Segment Start: TASK MATERIAL
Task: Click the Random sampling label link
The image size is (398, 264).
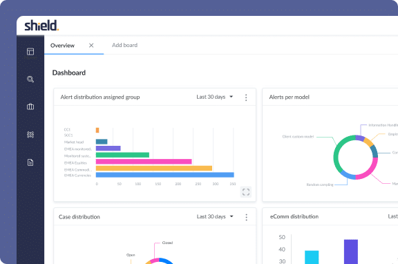Action: tap(320, 185)
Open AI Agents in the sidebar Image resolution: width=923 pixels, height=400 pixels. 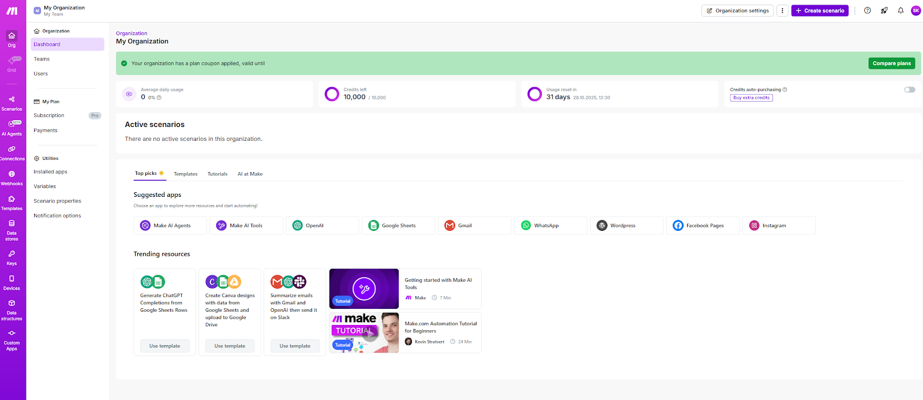click(12, 128)
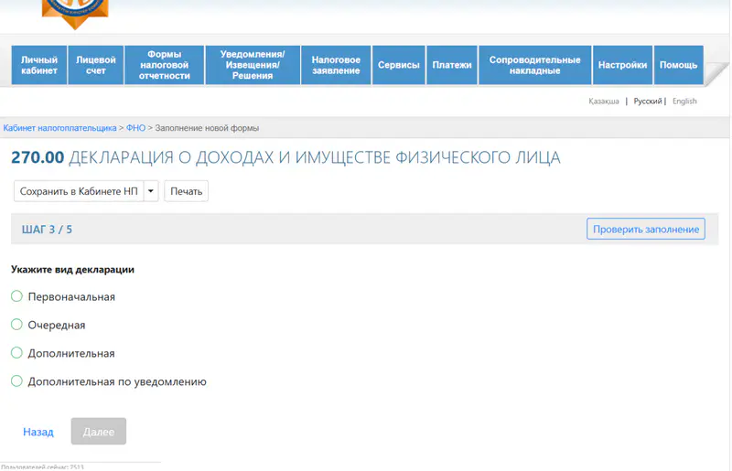Open the Личный кабинет menu
The width and height of the screenshot is (732, 471).
(39, 65)
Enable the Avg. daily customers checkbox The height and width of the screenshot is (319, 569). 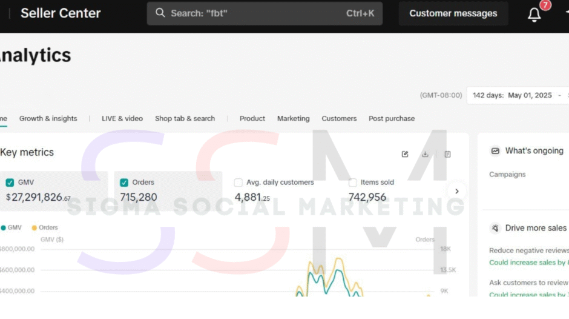[238, 183]
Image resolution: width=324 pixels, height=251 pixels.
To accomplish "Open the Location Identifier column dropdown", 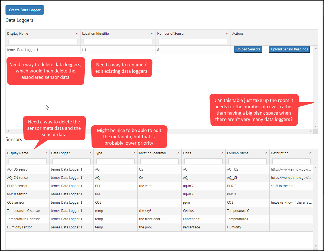I will (x=152, y=33).
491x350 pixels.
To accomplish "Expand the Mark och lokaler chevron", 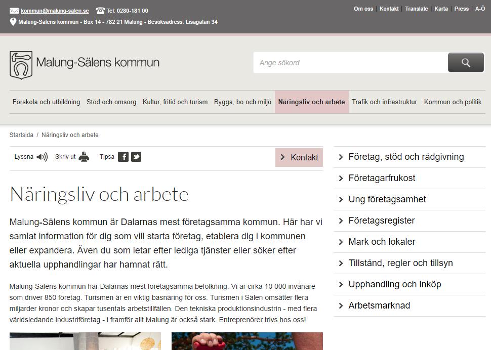I will click(341, 242).
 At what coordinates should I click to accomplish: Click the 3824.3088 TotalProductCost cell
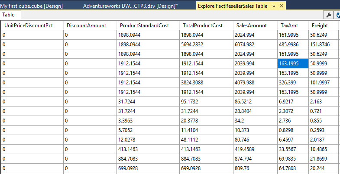(207, 82)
Segment End: TASK MATERIAL
AIM OF THE EXERCISE:
In the records above, find the line that contains "At what coordinates", then write it out along with every line after it, exactly, through the last one. Leave the pictures out.

TASK SOLUTION:
 At what coordinates should I click to accomplish: Click the 3824.3088 TotalProductCost cell
(207, 82)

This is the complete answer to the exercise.